Thursday, September 12, 2019

Summer into Fall

Those small seals will someday be as big as the bulls they sleep beside on the beach in August. Juvenile seals are returning to the rookery at Piedras Blancas from their migration for the “Fall Haul-Out.”
Elephant seals have two migrations each year, as far as 5,000 miles each time. The adult bulls have occupied the beach during the summer months, molting their skin and resting. They return to the ocean to forage and gain weight to get them through the breeding season. They will have bulked up with blubber when they return in December.
The young seals showing up on the beach will dominate Piedras Blancas through the fall months then haul out onto the sand and spend six to eight weeks resting.

FIRST-YEAR SURVIVORS

The smallest seals are the “Young of the Year,” the pups that were born during the previous breeding season. Only about half survive the first migration. Those that don’t return were either eaten by predators or unable to catch enough food to survive. These returning seals may be no larger than when they left as weaners, but they have survived. Any seal that arrives on the beach for the haul-out is a survivor.
Even on their first migration, pups are able to dive as deep as 4,000 feet. We don’t know how they find their way north to hunt fish and squid along Canada’s west coast. Some get as far north as the Aleutians, where the adult males feed.
The boardwalks provide excellent viewing for visitors, keeping them safe from the seals and vice versa. Young seals may look cute, but they have sharp teeth and are unpredictable. Even newly weaned pups can give a nasty bite. Think of a 500-pound dog lunging at you. ‘Nuff said.

BEACH SCAVENGERS

The carcass of a dead bull washed up on the beach in August. He didn’t die on the beach, so no one knows what killed him. The turkey vultures and gulls set to work cleaning it up, and it has since been washed away.

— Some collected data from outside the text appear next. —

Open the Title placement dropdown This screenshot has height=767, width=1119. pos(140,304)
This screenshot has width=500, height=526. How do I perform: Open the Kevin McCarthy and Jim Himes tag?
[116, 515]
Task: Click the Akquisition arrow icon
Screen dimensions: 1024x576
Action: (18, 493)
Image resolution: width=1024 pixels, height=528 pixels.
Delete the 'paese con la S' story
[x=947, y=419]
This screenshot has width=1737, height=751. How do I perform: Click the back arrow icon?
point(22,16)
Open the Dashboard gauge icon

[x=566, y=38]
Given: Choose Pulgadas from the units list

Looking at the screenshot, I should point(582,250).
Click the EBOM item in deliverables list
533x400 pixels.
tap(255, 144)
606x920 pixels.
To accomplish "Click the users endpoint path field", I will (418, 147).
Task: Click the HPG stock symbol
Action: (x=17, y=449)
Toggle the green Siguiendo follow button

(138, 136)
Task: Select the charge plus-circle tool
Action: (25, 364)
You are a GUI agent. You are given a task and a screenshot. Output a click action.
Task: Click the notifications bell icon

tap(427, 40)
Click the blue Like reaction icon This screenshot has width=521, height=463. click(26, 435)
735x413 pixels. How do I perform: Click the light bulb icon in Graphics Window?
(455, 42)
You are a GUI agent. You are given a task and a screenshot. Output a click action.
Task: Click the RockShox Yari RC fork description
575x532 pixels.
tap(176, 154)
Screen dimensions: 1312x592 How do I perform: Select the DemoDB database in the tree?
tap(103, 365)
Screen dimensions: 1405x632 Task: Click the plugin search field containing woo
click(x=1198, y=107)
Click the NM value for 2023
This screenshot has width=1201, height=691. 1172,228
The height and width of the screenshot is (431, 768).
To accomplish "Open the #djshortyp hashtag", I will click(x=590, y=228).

Condors have been released in San Simeon. The Piedras Blancas elephant seals could be a food resource for them. Condors are obligate scavengers, meaning they eat only animals that are already dead. They don’t kill anything.
In 2012, when a dead gray whale washed up, condors came from miles around to eat it. At the time, condor biologists weren’t sure where all the condors had gone.
“It was scary,” said Ventana Wildlife Society wildlife biologist Joe Burnett. “They disappeared. We hiked out to find them feeding on the gray whale carcass. They fed on it for six months. It was the party spot. That was the first time anyone witnessed condors feeding on a whale since Lewis and Clark.”
All the San Simeon condors are tagged.

UNITED NATIONS OF PIEDRAS BLANCAS

Summer visitors are international. Overheard conversations sound like the United Nations. The live webcam allows them to show their friends back home the wildlife spectacle of California’s elephant seals. One young visitor from London told me she plans to write a report for school and astonish her classmates.